Она лежала так долго, до самого утра. А когда взошло утро и в старухину комнату набралось достаточно света, она очнулась и скинула с себя одеяло. Потом села. С отвращением глядя на свои ноги, она натянула на них чулки и сунула в шлепанцы. Все это старуха научилась делать еще вчера. Но сегодняшнее утро не походило на вчерашнее.
Вчера она радовалась наступающему дню, возлагала на него надежды, думала о Таньчоре. И ничего из загаданного не сбылось. Ночь и та отказала ей в спасении, оставила без сна — уж этого-то добра у ней всегда хватало на каждого. На старуху не хватило. Она опостылела всем, никому не нужна — зачем тогда и ей считаться с собой, если никто с ней не считается?

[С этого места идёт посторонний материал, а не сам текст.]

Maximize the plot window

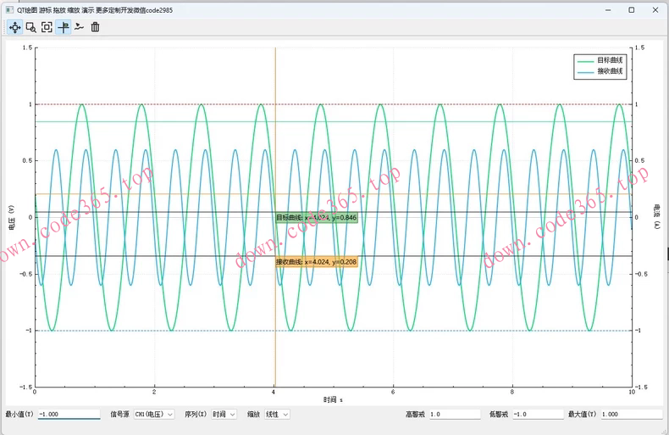coord(631,9)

Ухватившись за спинку кровати, старуха попробовала подняться в рост. Ноги под ней подогнулись, но она не пожалела их: раз не захотели умереть, делайте, что вам велят, не прикидывайтесь бедненькими, все равно никто вам не поверит. Повиснув на руках, она выпрямила их и в отчаянном, нечеловеческом усилии заставила сдвинуться с места — идите. Если не умерли — идите, как ходят все живые ноги, и не вздумайте подломиться! И-ди-те! В них заскрипела, застонала каждая косточка, но и это ее не остановило. Скрипите, сколько вам надо, но двигайтесь. Хватит вас слушаться, слушайтесь теперь вы. Перебирая руками по заборке, она волочила ноги по полу.
Со стороны, верно, показалось бы, что старуха ползет по стене — она почти лежала на ней, раскинув руки, которые искали, за что бы ухватиться. Через порог она перелезла на четвереньках — иначе его было бы не взять.
У крыльца был еще один порог, пониже, но старуха уже не поднималась — так, на четырех подпорках, как собака, и вылезла на улицу, хоть лай или вой. Силы ее были на исходе, и она кое-как, с большим трудом усадила себя на верхнюю ступеньку.